An ideal economy grows via the constant exchange of goods and services, creation of industries and exportation of finished or semi-finished goods. If this declines, then the economy will definitely suffer a setback.
The experience from the breakout of the new coronavirus strain, popularly known as COVID-19, has been after all and sundry. Nigeria, like many other countries, has witnessed its share of the pandemic disease which has brought ostensible tranquillity to the nation. The fact that the Nigerian Government have only decided to clamp down all forms of social and interpersonal gathering after letting the novel virus slip into our dilapidated system, may not cure or prevent the menace caused by the invisible wildfire. We might think the closedown of markets, schools and other public gatherings will do justice to the pandemic disease, but the current structure in our country promotes inevitable constant physical interactions.
Since the breakout of COVID-19, economies of different countries in the world have experienced setbacks where people can’t leave their homes to their respective places of work, causing a significant drop in standards of living. For example, self-employed individuals like technicians and artisans find it difficult to accrue their daily toll of stipends, solely because street-to-street mobility is now an offence. An automobile technician might have to sit and sleep daily because car owners have been deprived of servicing their engines.

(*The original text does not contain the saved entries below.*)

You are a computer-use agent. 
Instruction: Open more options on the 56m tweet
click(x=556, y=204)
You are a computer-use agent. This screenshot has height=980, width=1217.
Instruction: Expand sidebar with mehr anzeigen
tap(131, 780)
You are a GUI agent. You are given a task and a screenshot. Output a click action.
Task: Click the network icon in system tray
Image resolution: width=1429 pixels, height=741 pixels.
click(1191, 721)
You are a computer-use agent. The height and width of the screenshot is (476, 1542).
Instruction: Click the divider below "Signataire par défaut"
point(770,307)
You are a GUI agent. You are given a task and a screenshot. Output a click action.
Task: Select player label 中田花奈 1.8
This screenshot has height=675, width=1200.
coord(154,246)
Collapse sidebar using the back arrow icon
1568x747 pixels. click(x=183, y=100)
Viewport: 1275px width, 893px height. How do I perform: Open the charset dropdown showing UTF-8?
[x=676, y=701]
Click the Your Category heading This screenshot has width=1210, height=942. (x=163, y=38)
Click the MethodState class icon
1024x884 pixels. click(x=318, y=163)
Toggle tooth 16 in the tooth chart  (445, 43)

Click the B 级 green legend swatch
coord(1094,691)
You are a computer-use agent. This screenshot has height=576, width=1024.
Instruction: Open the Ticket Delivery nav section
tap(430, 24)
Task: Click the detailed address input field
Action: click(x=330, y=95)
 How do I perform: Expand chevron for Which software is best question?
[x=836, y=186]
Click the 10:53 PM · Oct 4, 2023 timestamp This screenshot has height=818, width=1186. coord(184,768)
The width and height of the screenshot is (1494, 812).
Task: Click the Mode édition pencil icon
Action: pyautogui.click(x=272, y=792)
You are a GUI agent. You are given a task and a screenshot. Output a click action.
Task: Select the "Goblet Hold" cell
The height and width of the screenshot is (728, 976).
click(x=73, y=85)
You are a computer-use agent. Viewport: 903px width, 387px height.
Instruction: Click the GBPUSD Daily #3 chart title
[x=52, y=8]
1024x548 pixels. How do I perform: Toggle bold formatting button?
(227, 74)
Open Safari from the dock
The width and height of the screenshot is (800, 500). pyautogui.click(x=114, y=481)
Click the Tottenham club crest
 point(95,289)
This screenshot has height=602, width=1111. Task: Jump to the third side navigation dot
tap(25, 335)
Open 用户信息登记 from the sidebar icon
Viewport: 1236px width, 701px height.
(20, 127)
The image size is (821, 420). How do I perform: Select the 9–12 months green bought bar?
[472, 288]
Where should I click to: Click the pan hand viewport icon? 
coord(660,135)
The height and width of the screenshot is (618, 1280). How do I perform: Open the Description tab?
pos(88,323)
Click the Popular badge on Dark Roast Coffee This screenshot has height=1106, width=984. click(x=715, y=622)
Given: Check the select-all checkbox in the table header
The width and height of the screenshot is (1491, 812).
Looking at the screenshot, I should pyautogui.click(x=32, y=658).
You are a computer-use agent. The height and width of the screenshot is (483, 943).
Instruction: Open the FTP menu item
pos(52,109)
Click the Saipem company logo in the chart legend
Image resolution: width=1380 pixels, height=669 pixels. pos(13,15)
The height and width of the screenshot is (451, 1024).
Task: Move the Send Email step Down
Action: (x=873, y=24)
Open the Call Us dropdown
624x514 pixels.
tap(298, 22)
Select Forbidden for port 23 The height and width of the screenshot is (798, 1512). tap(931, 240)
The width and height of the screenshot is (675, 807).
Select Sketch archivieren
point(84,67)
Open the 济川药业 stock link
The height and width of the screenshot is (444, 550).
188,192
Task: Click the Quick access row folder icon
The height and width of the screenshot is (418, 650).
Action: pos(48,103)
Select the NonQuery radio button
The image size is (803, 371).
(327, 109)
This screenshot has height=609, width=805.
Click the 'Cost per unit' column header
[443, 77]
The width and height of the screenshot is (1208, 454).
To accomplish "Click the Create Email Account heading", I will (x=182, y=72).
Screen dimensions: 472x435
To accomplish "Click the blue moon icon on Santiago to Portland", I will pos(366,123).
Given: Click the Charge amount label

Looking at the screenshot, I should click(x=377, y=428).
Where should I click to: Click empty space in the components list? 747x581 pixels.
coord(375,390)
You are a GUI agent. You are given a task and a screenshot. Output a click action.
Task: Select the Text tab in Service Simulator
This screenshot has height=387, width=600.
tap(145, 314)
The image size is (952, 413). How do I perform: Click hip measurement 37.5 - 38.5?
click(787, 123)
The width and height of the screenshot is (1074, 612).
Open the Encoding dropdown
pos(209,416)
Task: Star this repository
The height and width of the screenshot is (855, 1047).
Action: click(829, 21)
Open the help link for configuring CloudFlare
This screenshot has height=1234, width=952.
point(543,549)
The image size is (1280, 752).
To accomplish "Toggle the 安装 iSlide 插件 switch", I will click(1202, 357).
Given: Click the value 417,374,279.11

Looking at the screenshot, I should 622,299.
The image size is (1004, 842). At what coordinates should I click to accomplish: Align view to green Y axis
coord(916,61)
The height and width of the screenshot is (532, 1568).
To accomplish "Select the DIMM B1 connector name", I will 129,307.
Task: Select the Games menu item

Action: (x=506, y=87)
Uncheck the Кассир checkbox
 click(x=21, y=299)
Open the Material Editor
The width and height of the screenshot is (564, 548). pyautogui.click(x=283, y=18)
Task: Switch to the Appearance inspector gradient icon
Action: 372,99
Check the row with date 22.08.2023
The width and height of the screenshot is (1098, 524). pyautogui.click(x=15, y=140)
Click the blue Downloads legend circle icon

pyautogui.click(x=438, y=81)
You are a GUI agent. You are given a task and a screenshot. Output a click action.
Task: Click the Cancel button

In Nigeria, only a handful of people carry out transactions online, which means a majority of the population needs to meet physically before they exchange goods and services. The current lockdown might become the beginning of a hunger strike for some people due to the absence of physical gatherings. What can the poor citizen do? Coronavirus has sent him and his business packing off the street. The boys on the street will be forced into idleness, as no one perambulates the streets to buy cold drinks and snacks.
My friend in the United States once told me in a phone conversation, that despite the lockdown, he still took classes online. I was envious that despite the shutdown of academic activities, knowledge is still being transmitted through the internet. What can I say about my country Nigeria where network seesaw is a norm? You hardly enjoy watching your favourite show on YouTube due to the irregularities with the internet connection. COVID-19 has just decided to expose our nakedness.
The hike in internet prices and unsatisfactory services is disappointing. The telecommunication regulators could not slash data prices just to relieve citizens from the exorbitant costs we will be paying telecoms providers during this period.
Despite this, some Nigerians are going digital. Most meetings are done via virtual meeting apps on the internet. The Lagos state government has launched a digital means of learning via radio and television. Our religious gatherings, business and academic classes have gone digital due to the current constraints. Who could imagine such a thing could happen in our country?
The current digital campaign will affect Nigeria in both positively and negatively and after the end of this pandemonium, many companies might retrench their workforce after getting a taste of the digital life. Some companies will see no reason to acquire that huge number of staff, they might choose to employ the services of a freelancer who works from home. The gigantic workspace might not be necessary. That may be one of many downsides of the viral outbreak while some prosper via internet marketing classes.
In conclusion, COVID-19 will definitely go the same way it came. A friend said, that the virus might become something we live within our society. I think this time is for the government to notice and identify the loopholes endemic to our country and proffer possible solutions soonest.